━━━━━ Data section ━━━━━

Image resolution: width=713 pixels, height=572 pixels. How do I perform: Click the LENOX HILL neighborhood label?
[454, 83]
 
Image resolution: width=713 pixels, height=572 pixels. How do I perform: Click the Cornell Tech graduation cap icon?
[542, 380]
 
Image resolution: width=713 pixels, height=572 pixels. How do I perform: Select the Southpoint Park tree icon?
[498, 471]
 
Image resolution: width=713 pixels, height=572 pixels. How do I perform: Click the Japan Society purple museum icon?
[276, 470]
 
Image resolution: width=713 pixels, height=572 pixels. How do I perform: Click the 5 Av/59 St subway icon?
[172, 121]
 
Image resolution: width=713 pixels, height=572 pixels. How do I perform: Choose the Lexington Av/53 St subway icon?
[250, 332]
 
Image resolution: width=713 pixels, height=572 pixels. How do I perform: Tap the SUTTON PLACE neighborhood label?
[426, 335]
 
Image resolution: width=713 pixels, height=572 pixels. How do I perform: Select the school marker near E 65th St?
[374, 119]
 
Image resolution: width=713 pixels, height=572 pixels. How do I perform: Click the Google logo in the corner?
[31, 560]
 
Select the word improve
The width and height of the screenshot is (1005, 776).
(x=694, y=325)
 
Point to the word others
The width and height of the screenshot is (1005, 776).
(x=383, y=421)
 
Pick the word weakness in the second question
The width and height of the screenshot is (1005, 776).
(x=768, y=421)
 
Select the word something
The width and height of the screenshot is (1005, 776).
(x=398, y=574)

━━━━━

*Exercise aim*.
Return every line of the listing above with nothing changed.

*Finished answer*.
Image resolution: width=713 pixels, height=572 pixels. How do I perform: Click the LENOX HILL neighborhood label?
[454, 83]
 
Image resolution: width=713 pixels, height=572 pixels. How do I perform: Click the Cornell Tech graduation cap icon?
[542, 380]
 
Image resolution: width=713 pixels, height=572 pixels. How do I perform: Select the Southpoint Park tree icon?
[498, 471]
 
Image resolution: width=713 pixels, height=572 pixels. How do I perform: Click the Japan Society purple museum icon?
[276, 470]
 
Image resolution: width=713 pixels, height=572 pixels. How do I perform: Click the 5 Av/59 St subway icon?
[172, 121]
 
Image resolution: width=713 pixels, height=572 pixels. How do I perform: Choose the Lexington Av/53 St subway icon?
[250, 332]
 
Image resolution: width=713 pixels, height=572 pixels. How do I perform: Tap the SUTTON PLACE neighborhood label?
[426, 335]
 
Image resolution: width=713 pixels, height=572 pixels. How do I perform: Select the school marker near E 65th St?
[374, 119]
 
Image resolution: width=713 pixels, height=572 pixels. How do I perform: Click the Google logo in the corner?
[31, 560]
 
Select the word improve
The width and height of the screenshot is (1005, 776).
(x=694, y=325)
 
Point to the word others
The width and height of the screenshot is (1005, 776).
(x=383, y=421)
 
Pick the word weakness in the second question
The width and height of the screenshot is (1005, 776).
(x=768, y=421)
 
Select the word something
The width and height of the screenshot is (1005, 776).
(x=398, y=574)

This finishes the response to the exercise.